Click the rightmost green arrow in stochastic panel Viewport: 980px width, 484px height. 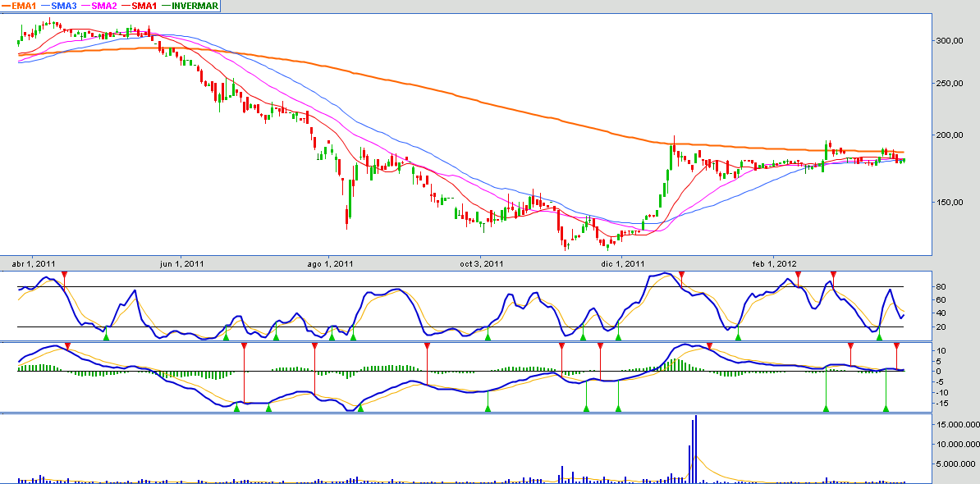point(879,336)
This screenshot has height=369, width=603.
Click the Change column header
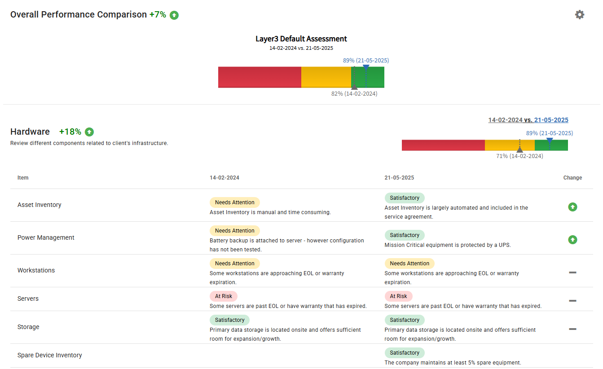pos(572,178)
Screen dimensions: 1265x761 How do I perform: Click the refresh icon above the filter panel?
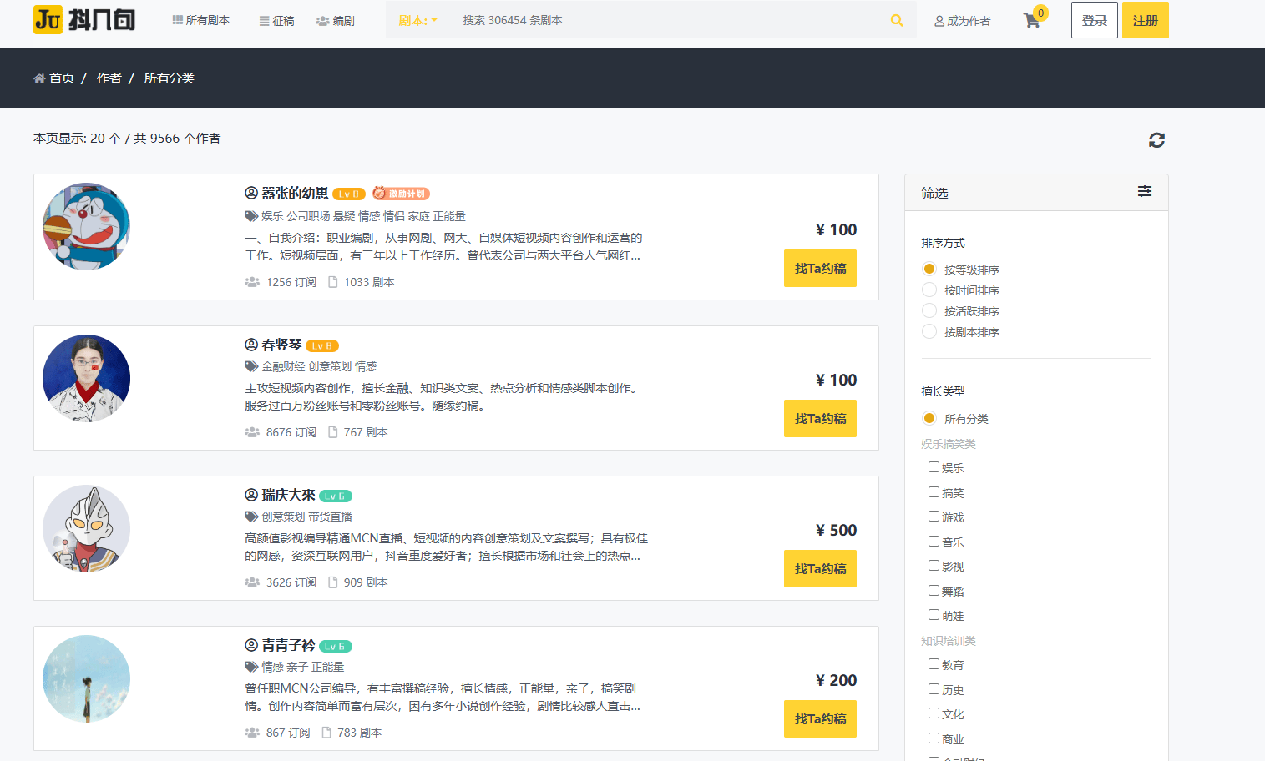[x=1156, y=140]
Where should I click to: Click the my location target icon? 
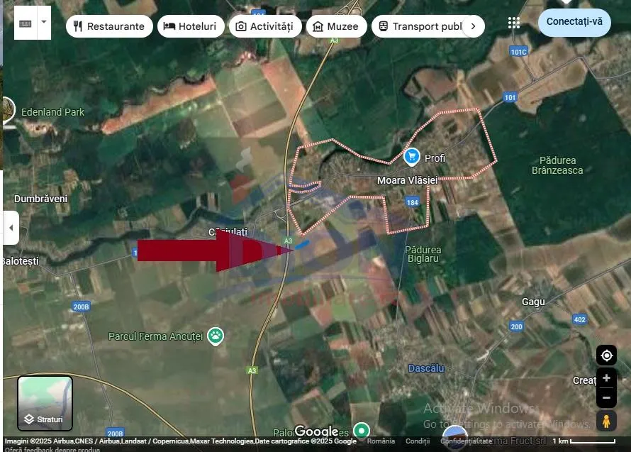pyautogui.click(x=606, y=355)
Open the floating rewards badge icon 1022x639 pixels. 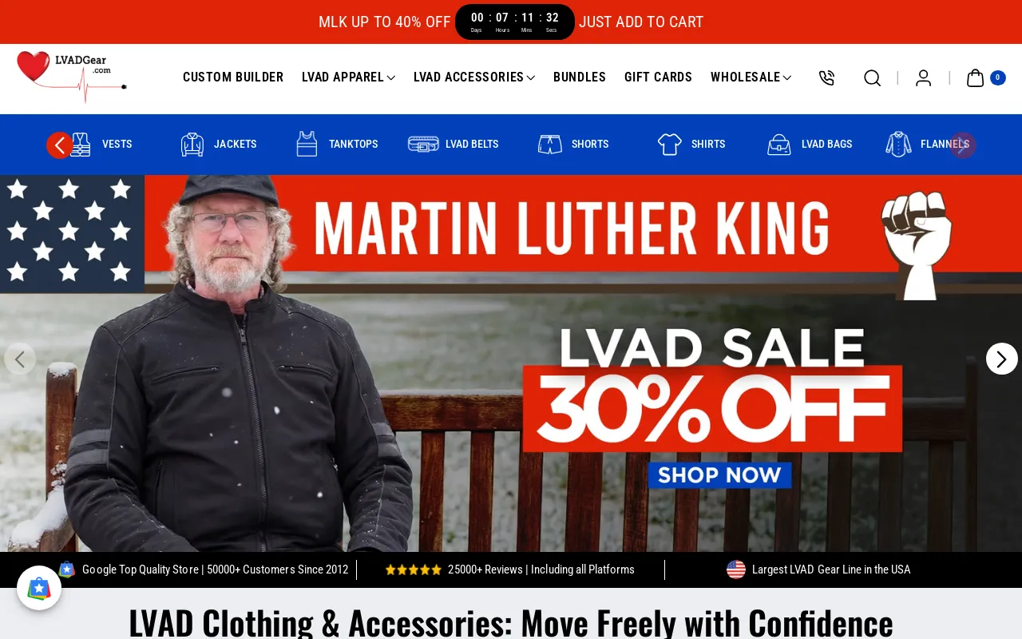click(x=39, y=588)
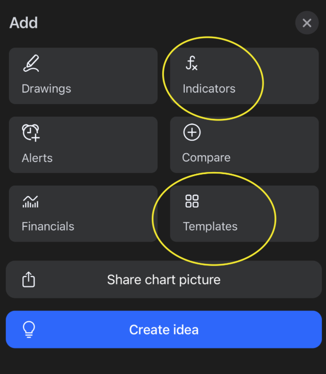This screenshot has height=374, width=326.
Task: Open the Drawings option label
Action: [x=46, y=89]
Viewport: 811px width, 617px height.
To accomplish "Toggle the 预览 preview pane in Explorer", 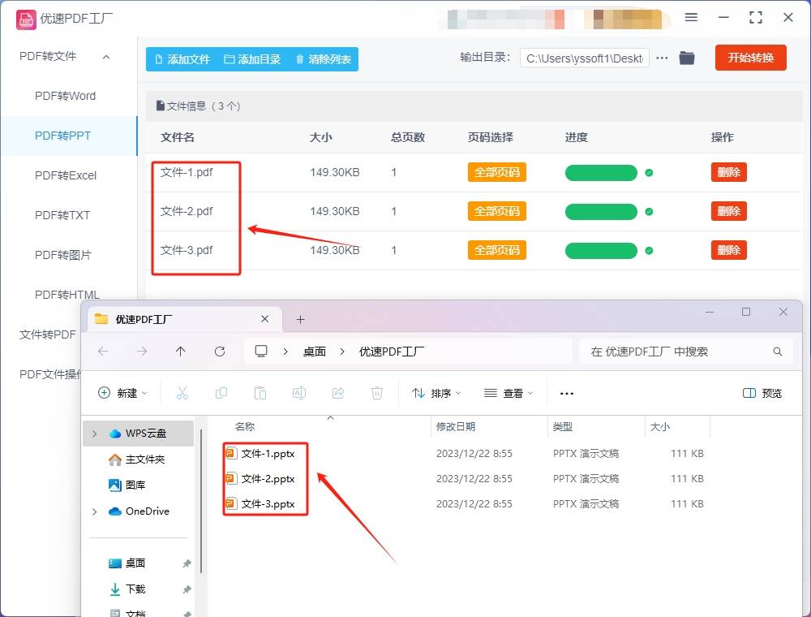I will pos(762,393).
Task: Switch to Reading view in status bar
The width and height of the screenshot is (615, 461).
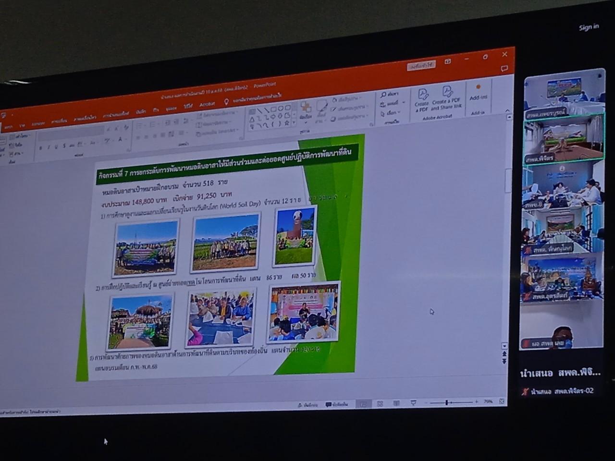Action: pyautogui.click(x=396, y=403)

--

◆ **PROBLEM STATEMENT**
Retype the line containing "Task: Switch to Reading view in status bar" and all lines after it to the end of the material, exactly as written, leaving out any pictures.

◆ **WRITTEN ANSWER**
Task: Switch to Reading view in status bar
The width and height of the screenshot is (615, 461).
Action: pyautogui.click(x=396, y=403)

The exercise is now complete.